*MATERIAL FOR THIS TASK:*
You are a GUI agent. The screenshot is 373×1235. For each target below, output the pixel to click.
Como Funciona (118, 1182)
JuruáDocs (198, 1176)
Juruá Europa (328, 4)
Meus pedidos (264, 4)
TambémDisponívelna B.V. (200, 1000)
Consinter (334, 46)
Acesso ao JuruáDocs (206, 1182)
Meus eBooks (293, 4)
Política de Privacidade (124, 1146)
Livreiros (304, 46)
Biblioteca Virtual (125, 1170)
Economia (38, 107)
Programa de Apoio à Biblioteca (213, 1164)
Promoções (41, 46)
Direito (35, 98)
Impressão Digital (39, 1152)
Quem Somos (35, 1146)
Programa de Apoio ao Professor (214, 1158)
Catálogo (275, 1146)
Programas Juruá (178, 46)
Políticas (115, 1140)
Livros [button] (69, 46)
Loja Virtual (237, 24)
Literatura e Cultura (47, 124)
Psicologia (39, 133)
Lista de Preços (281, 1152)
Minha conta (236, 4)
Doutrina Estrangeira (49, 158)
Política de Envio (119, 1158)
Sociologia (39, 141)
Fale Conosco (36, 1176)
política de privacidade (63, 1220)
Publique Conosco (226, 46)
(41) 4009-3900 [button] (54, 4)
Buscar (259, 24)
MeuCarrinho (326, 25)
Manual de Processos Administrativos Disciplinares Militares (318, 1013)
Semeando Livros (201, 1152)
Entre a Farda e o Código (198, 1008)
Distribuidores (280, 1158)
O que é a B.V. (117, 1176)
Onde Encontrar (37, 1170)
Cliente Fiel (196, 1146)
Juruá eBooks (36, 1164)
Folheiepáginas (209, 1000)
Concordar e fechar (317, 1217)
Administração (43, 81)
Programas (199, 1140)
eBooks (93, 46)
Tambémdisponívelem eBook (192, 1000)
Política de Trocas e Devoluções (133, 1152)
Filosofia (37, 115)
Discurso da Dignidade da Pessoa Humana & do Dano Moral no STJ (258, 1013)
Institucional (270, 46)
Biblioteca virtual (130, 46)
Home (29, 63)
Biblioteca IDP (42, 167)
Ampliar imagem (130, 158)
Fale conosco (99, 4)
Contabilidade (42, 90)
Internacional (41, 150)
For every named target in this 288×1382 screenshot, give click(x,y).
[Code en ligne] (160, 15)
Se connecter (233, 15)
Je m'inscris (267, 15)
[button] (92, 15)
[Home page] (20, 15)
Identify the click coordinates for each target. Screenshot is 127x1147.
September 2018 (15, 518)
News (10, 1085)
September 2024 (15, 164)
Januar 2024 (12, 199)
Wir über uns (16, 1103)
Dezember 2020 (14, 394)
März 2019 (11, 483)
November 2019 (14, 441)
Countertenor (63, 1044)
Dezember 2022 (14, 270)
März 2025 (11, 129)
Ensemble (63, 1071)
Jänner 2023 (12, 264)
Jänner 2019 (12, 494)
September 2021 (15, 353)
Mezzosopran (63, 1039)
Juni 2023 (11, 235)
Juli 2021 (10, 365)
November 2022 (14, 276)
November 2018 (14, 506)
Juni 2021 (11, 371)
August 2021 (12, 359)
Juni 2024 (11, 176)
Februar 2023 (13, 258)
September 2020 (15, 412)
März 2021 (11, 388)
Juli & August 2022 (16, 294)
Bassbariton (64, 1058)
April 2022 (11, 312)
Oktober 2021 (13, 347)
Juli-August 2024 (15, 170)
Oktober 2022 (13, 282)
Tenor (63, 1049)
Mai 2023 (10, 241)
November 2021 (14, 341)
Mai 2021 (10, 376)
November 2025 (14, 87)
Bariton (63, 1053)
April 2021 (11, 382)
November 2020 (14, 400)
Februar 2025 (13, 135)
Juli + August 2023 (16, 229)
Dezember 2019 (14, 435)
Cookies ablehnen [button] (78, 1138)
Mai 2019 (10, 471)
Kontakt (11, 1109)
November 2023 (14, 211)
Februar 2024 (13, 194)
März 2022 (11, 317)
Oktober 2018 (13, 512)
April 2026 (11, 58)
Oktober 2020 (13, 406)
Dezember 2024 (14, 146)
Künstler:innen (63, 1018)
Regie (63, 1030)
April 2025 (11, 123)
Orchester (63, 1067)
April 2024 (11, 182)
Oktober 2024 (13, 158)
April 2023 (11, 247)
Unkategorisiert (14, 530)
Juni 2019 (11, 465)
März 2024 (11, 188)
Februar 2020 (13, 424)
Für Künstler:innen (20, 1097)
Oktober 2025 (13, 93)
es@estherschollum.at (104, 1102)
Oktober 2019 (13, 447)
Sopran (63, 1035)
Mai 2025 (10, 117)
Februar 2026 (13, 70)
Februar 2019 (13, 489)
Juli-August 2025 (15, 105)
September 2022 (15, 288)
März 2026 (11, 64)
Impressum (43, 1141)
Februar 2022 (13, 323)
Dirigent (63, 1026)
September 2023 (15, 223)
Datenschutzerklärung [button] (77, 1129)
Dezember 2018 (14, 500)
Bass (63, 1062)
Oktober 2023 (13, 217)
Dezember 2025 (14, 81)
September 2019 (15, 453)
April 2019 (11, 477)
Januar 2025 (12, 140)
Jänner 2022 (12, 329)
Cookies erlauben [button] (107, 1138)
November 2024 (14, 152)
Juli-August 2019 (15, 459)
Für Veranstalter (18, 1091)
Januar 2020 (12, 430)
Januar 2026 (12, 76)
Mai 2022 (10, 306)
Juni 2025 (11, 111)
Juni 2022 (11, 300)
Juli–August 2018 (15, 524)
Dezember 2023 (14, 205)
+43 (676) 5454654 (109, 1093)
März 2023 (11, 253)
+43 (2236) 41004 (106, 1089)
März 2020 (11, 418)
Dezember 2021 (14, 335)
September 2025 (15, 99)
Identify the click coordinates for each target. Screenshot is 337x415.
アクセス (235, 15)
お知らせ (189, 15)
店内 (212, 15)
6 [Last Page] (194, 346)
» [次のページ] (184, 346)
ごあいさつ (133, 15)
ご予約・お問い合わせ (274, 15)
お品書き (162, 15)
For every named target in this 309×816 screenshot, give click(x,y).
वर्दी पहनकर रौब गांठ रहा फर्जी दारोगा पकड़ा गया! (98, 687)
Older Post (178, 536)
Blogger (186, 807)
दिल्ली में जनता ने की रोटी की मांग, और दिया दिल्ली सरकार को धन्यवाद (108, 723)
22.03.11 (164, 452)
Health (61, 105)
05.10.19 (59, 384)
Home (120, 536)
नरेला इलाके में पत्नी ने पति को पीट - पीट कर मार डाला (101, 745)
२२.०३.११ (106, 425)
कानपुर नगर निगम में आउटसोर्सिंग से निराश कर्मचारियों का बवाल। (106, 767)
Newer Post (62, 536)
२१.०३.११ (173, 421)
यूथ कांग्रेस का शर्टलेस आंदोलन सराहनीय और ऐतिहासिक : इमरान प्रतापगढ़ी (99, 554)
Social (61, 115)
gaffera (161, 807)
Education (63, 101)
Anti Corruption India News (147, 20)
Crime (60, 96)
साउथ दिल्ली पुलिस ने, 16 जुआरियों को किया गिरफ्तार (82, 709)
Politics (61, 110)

*TASK TO COMPLETE:* Change "Older Post" to "Previous Post" in the lines from the one containing "[次のページ] (184, 346)" through the end of the lines, and give those lines again with nothing else altered.

*OUTPUT:*
» [次のページ] (184, 346)
ごあいさつ (133, 15)
ご予約・お問い合わせ (274, 15)
お品書き (162, 15)
For every named target in this 309×816 screenshot, give click(x,y).
वर्दी पहनकर रौब गांठ रहा फर्जी दारोगा पकड़ा गया! (98, 687)
Previous Post (178, 536)
Blogger (186, 807)
दिल्ली में जनता ने की रोटी की मांग, और दिया दिल्ली सरकार को धन्यवाद (108, 723)
22.03.11 (164, 452)
Health (61, 105)
05.10.19 (59, 384)
Home (120, 536)
नरेला इलाके में पत्नी ने पति को पीट - पीट कर मार डाला (101, 745)
२२.०३.११ (106, 425)
कानपुर नगर निगम में आउटसोर्सिंग से निराश कर्मचारियों का बवाल। (106, 767)
Newer Post (62, 536)
२१.०३.११ (173, 421)
यूथ कांग्रेस का शर्टलेस आंदोलन सराहनीय और ऐतिहासिक : इमरान प्रतापगढ़ी (99, 554)
Social (61, 115)
gaffera (161, 807)
Education (63, 101)
Anti Corruption India News (147, 20)
Crime (60, 96)
साउथ दिल्ली पुलिस ने, 16 जुआरियों को किया गिरफ्तार (82, 709)
Politics (61, 110)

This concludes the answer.